I agree that it's unfair for the VSCode team to have to deal with trolling for trolling's sake. But I imagine many of the fake issues are a form of protest, and a protest is designed to be inconvenient for the sake of raising awareness and making your point heard.
It's like a strike. Is a coal miner's strike "fair" to consumers who are dealt power outages or price hikes? No, but the whole point is to generate inconvenience.
I sympathize with the VSCode team the same way I sympathize with front-line customer support at an airline with striking baggage handlers. But that doesn't make the strike less meritable.
In this way I think the fake reports are like any other market action used to demonstrate dismay with a certain behavior, like strikes, protests or boycotts.
This is actually a behavioral pattern of the masses, and it's very frequent in comedy.
When somebody publicly pokes fun at a group, very often, advocates of the group (who do not belong to the group), will complain, even if nobody belonging to the group actually complained.
I remember a comedian telling how he made a joke about priests, and while a priest actually wrote it was fun, religious associations (not priests!!) went berserk.
Such cases are ego trips, however, I can see how it's difficult to handle them in a politically correct manner (I'd tell them to shut the mouth, but it's not possible in real world).
Come on, this is equally ignorant on your part. First names are decided upon by the parents and that's it. In a lot of places, you're stuck with that for life. Inferring trolling from a user name that is a plausible real name is just ridiculous.
The user is clearly trolling, firstly his name is Christian, he says a Santa hat is a "religious symbol" (???) and display of such religious symbols is almost as offensive as a [nazi] swastika, an offensive statement in itself!
Christian is just a common first name. Having a name that is mistaken to mean something in a different language alone does not constitute trolling. It's just random.
As for the rest, the net result is very much trolling even if it wasn't the original intent.
In both languages (English and German) the name has the same origin I believe, and the same current meaning of a name that doesn't imply the person is of the Christian religion. I think it's wrong to say that there's a language confusion of being too religious, since the name has the same religiosity in both languages.
It doesn't constitute trolling by itself, but it does imply he's not Muslim or Jewish, which narrows down possible reasons why he might be offended by santa hats.
Not to suggest that most Muslims or Jews are offended by Santa hats.
I'm not offended by a Santa hat, I'm just fed up of everything trying to shoehorn Christmas into everything for what purpose exactly?
I'm from a tradionally Christian country, and I'm not in the slightest bit religious and for the last four years I've gone China in December so that I can avoid most of the festive period in peace.
I don't need every single product and service telling me that Christmas is coming, I'm aware of the fact.
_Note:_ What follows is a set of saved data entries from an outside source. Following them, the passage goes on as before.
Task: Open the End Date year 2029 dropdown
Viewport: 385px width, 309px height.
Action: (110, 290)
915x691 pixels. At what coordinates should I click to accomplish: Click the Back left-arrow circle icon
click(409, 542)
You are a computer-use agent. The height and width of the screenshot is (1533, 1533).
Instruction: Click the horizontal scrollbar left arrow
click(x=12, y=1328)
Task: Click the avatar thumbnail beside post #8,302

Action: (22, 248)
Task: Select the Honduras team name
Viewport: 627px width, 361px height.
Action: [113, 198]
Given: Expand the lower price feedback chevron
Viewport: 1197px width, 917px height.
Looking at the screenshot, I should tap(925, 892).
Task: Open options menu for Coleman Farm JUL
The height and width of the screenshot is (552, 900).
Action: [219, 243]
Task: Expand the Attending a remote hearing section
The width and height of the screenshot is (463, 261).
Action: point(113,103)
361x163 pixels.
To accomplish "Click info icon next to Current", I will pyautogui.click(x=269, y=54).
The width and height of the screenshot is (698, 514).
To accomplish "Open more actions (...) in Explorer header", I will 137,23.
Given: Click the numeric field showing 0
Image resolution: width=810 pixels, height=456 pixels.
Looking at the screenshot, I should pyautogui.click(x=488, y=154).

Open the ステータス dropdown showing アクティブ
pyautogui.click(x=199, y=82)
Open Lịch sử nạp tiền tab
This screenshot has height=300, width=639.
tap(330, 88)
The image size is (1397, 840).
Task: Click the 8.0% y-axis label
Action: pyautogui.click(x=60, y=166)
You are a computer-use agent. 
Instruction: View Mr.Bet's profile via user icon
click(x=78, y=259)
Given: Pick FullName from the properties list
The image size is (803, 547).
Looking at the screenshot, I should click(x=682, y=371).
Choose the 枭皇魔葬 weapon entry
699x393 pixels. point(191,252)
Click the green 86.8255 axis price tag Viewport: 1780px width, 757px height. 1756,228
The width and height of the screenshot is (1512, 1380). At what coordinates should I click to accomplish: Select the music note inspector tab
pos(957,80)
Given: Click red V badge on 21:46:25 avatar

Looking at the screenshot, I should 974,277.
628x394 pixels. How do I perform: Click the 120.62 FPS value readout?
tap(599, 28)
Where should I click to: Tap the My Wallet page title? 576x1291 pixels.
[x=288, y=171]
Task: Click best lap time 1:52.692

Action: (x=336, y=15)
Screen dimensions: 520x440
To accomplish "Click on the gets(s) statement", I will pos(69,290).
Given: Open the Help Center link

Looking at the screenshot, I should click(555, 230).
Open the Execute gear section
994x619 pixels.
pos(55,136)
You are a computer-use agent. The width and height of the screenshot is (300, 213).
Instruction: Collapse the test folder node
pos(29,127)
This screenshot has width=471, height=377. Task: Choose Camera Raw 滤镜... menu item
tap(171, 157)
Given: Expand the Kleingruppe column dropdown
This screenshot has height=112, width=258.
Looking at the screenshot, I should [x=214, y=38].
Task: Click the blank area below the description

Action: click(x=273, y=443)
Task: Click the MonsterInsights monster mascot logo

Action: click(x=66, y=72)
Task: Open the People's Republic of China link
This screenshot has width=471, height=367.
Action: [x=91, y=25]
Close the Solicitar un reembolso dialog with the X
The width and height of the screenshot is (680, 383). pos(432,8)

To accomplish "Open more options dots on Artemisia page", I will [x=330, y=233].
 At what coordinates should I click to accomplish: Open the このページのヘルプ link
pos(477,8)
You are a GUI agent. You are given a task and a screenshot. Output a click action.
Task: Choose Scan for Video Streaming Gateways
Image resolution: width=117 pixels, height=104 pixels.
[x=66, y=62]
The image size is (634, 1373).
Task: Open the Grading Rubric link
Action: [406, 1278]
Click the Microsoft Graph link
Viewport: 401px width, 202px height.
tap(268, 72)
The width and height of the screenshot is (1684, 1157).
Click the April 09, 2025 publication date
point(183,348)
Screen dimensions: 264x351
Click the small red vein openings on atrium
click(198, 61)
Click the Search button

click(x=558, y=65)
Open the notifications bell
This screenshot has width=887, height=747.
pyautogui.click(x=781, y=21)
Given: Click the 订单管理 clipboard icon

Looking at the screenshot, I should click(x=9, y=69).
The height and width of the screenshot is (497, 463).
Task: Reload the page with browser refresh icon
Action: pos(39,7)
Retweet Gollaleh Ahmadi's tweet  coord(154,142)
Stop using it to sell your products!
I find it amusing that someone would recognize the Santa hat as a religious symbol. All that I associate it with is the season of intrusive marketing. Never would I associate it with Christianity itself regardless of my thoughts about the religion.
Of course, thanks to the association with the ads for products I find the image kitsch and repulsive, so wouldn't mind if it disappeared from software as well.
I kind of agree with Christian that the Christmas thing has gone too far, not just the christmas thing really, but the feasting on whatever manages to pass itself for "religion" nowadays, including earth days, and some ideologies, and all. We can agree to disagree in what each of us celebrates and keep it there, it's ugly when they push these commercial festivals through software and design (halloween, christmas, new year's, gay prides, whatever). Religions are insular and thus fundamentally incompatible with the internet's lowest-common-denominator culture. The smaller that culture is , the better it is for everyone. Coming from a christian background, i agree that we need less blinking lights and more actual understanding between people.
I agree, the Santa doesn’t belong in VSCode, or any other tool, but not for the reasons outlined in this issue. I don’t want my editor changing its UI every year for the holidays
I find VLC having a hat raises a smile in me and makes my life a tiny weeny little bit better as if the tool was written by other humans. I can live without it but it's nice
I think the most interesting part of this is we're a few billions on the net now, there's a lot of things we can't and won't get until it blows in our face.